Get into the habit of contributing 10% to 20% to this account as soon as you’re employed and pay taxes.
“This is paying yourself first and having your money make you money,” Murabito said. “It adds up quickly and the magic of compound interest and growth can never be replicated years later. You’ll find starting early will decrease financial stress later in life.”
Learn About Compound Interest
Speaking of compound interest, Lana Hinds, accredited financial counselor (AFC) at Lana Hinds Finance, would go back to her college years and teach the younger version of herself about compound interest.
“I’d tell my younger self that compound interest is basically a slick way to double dip in the interest pool, and get paid off of the money saved and the interest earned,” Hinds said.
Hinds said she would then instruct her younger self to invest the roughly $15,000 scholarship overage checks.
“The phenomenon that is compound interest would allow me to cash out roughly $40k by age 40,” Hinds said. “Or I could do the smart thing and let it continue to grow.”
Conduct Financial Due Diligence When Choosing a Partner
A recurring theme among many women I spoke with was that they would tell their younger selves to exercise financial caution in relationships.
Melinda Satterlee, principal owner at Marathon Wealth Management, said to do some due diligence once you believe you have found the one.
“I went into my partnership assuming we both would work and contribute to paying the bills,” Satterlee said. “Sadly, I married someone who was cute and fun, but unable to hold down a job. The signs were there, but I ignored them.”

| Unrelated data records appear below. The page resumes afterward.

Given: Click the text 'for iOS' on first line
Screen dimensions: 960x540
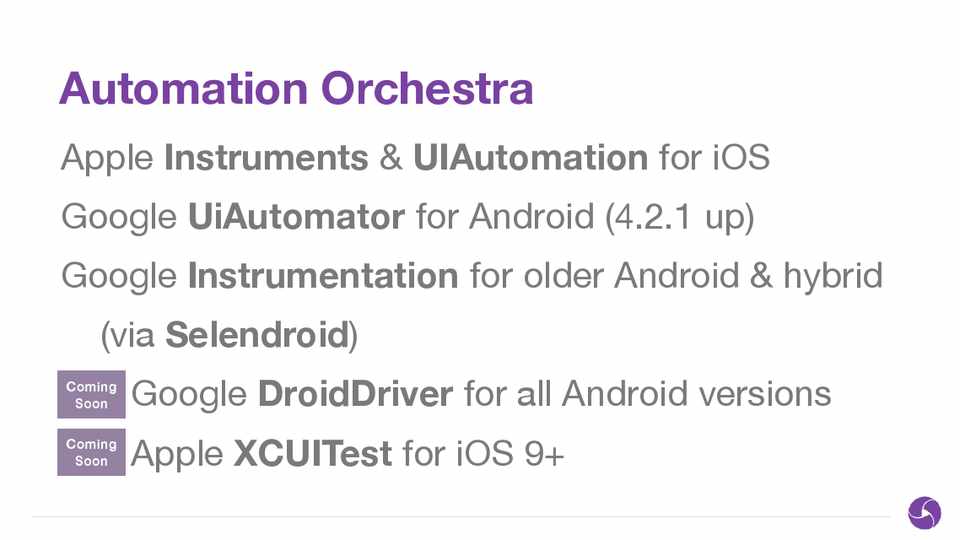Looking at the screenshot, I should [714, 158].
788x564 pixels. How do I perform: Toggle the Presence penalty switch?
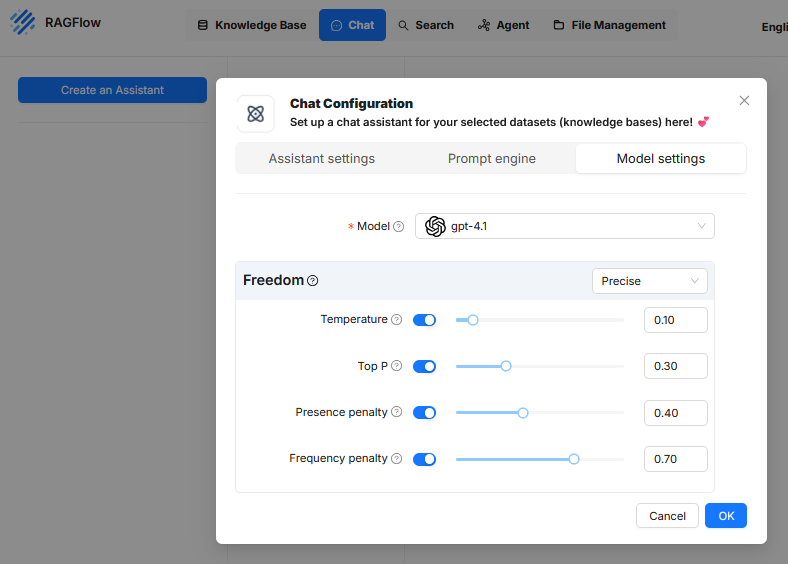click(424, 413)
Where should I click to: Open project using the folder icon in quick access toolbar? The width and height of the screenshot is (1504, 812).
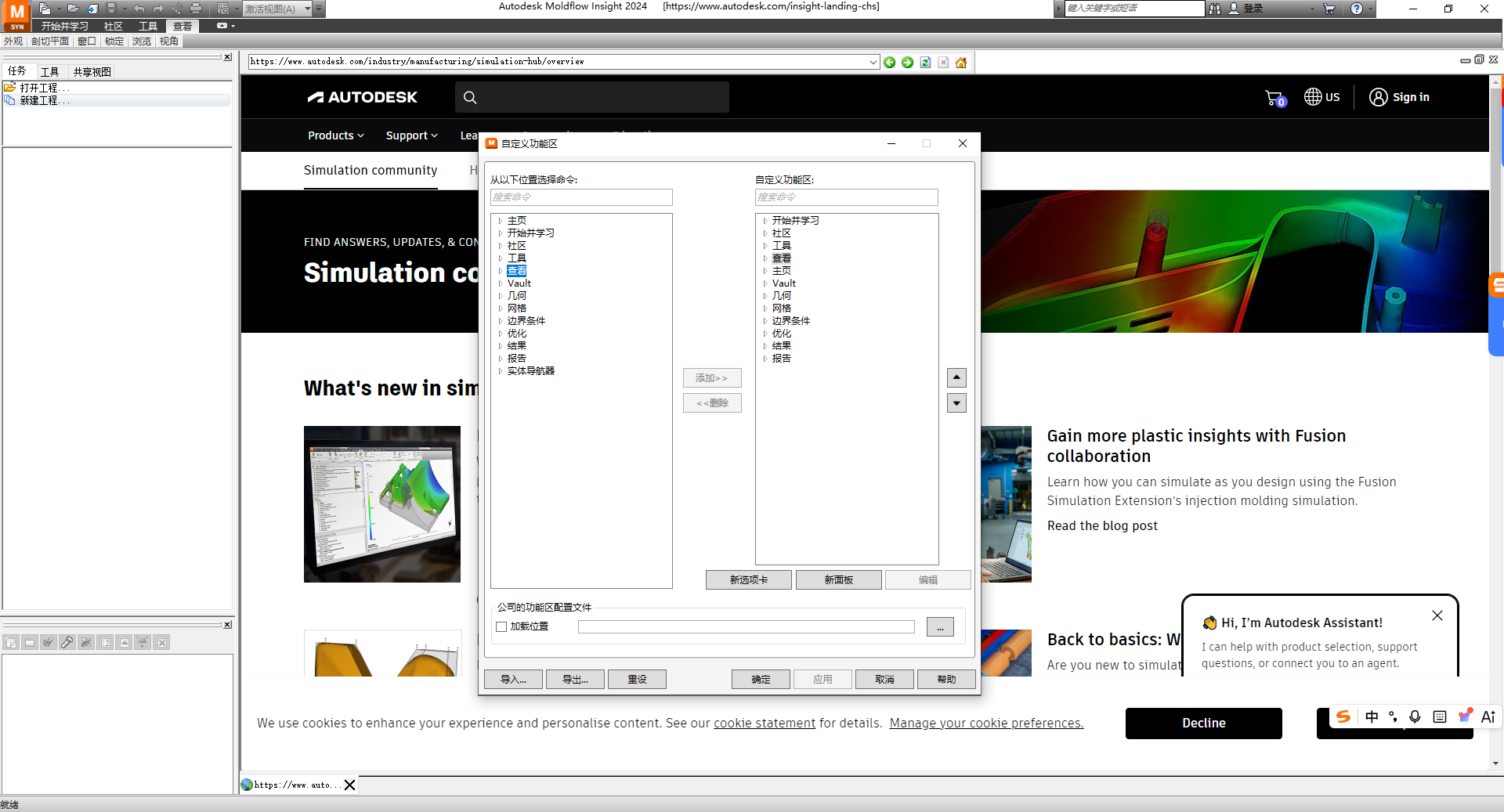coord(72,9)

Try to step outside your love bubble and do a bit of due diligence. Ask yourself if the person you love has demonstrated the ability to contribute monetarily. You can also objectively ask how important it is that your partner is able to financially contribute to the relationship’s lifestyle.
“I know from experience that whom you decide to ‘hook your wagon to’ can greatly affect your lifestyle and your ability to build a solid financial foundation,” Satterlee said. “Before you dive in, do some objective reflection because I believe the person you choose to partner with will influence your finances more than any other event in your life.”
Live — and Budget — Within Your Means
Trae Bodge, smart shopping expert for TrueTrae, would tell her twentysomething self to live within her means. This is especially true when using credit cards.
“I was new to credit cards in my early twenties. I acquired several credit cards and used them liberally. Had I known what I know now about compounding interest, I would have only spent what I could pay back when the statements arrived rather than carrying balances,” Bodge said.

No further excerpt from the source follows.